→ **Written task**
Filter the rows below, keeping every line that contains the word "icon".

→ **Exercise materials**
########################################
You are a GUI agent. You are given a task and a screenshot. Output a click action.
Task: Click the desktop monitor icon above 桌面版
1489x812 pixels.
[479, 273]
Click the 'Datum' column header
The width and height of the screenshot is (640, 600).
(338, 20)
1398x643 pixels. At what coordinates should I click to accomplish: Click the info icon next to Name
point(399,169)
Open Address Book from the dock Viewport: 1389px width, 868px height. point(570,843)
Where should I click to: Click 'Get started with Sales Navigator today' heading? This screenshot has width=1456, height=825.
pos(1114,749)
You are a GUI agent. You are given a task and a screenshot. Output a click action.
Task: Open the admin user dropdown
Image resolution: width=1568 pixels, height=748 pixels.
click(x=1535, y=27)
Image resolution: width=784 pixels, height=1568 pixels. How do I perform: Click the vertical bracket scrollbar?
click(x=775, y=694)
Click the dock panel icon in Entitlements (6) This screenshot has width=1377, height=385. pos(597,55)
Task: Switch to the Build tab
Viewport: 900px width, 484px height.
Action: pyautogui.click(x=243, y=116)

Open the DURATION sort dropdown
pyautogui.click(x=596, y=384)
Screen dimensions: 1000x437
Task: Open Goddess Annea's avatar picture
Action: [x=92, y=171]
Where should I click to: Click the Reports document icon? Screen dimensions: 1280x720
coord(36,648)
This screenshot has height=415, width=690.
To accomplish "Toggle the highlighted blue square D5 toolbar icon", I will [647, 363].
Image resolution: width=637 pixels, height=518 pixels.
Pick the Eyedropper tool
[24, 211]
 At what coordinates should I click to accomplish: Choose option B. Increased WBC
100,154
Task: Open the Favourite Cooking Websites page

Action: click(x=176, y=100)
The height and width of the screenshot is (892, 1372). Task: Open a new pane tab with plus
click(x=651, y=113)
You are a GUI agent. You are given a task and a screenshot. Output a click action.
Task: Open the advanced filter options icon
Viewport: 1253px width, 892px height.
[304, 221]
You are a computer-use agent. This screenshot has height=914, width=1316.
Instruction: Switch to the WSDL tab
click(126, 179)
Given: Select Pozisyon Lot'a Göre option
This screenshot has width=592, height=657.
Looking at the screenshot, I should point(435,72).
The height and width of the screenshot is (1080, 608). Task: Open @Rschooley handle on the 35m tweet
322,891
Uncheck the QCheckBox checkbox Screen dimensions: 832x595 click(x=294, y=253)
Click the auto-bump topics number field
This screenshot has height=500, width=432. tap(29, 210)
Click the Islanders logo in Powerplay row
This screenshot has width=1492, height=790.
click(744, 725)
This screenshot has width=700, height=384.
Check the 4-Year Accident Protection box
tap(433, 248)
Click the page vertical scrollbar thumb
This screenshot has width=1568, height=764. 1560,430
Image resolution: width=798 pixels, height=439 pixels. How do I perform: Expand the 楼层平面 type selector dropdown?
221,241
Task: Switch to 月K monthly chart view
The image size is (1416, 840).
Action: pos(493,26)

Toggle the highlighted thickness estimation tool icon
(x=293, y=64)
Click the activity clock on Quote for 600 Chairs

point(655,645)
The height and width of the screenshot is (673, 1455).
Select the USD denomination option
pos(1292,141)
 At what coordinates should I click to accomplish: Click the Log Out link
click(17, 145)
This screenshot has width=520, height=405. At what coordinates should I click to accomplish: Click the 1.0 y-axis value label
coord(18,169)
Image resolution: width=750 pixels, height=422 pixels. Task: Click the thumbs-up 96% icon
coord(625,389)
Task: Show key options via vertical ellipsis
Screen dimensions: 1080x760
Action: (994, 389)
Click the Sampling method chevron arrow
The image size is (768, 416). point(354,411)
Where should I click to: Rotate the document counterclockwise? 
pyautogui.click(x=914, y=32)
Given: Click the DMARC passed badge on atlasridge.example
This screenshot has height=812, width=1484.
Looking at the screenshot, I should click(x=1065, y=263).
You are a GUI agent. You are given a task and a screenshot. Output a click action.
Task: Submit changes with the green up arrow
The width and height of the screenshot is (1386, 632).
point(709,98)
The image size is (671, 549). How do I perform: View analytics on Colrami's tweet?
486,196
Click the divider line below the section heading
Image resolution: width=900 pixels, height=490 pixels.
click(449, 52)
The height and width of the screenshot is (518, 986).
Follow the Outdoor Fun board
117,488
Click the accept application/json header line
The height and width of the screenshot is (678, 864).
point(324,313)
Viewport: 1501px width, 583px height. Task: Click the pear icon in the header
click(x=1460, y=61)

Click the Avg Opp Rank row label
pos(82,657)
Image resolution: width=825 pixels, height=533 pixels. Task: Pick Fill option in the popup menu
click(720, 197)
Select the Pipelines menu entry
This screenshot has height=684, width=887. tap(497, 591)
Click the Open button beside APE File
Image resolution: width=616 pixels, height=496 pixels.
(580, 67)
########################################
→ **Solution below**
Task: Click the desktop monitor icon above 桌面版
1398x643 pixels. At what coordinates should I click to accomplish: Click the info icon next to Name
Click the dock panel icon in Entitlements (6) This screenshot has width=1377, height=385. pos(597,55)
Where should I click to: Click the Reports document icon? Screen dimensions: 1280x720
To accomplish "Toggle the highlighted blue square D5 toolbar icon", I will [647, 363].
Task: Open the advanced filter options icon
Toggle the highlighted thickness estimation tool icon
Image resolution: width=750 pixels, height=422 pixels. Task: Click the thumbs-up 96% icon
Viewport: 1501px width, 583px height. Task: Click the pear icon in the header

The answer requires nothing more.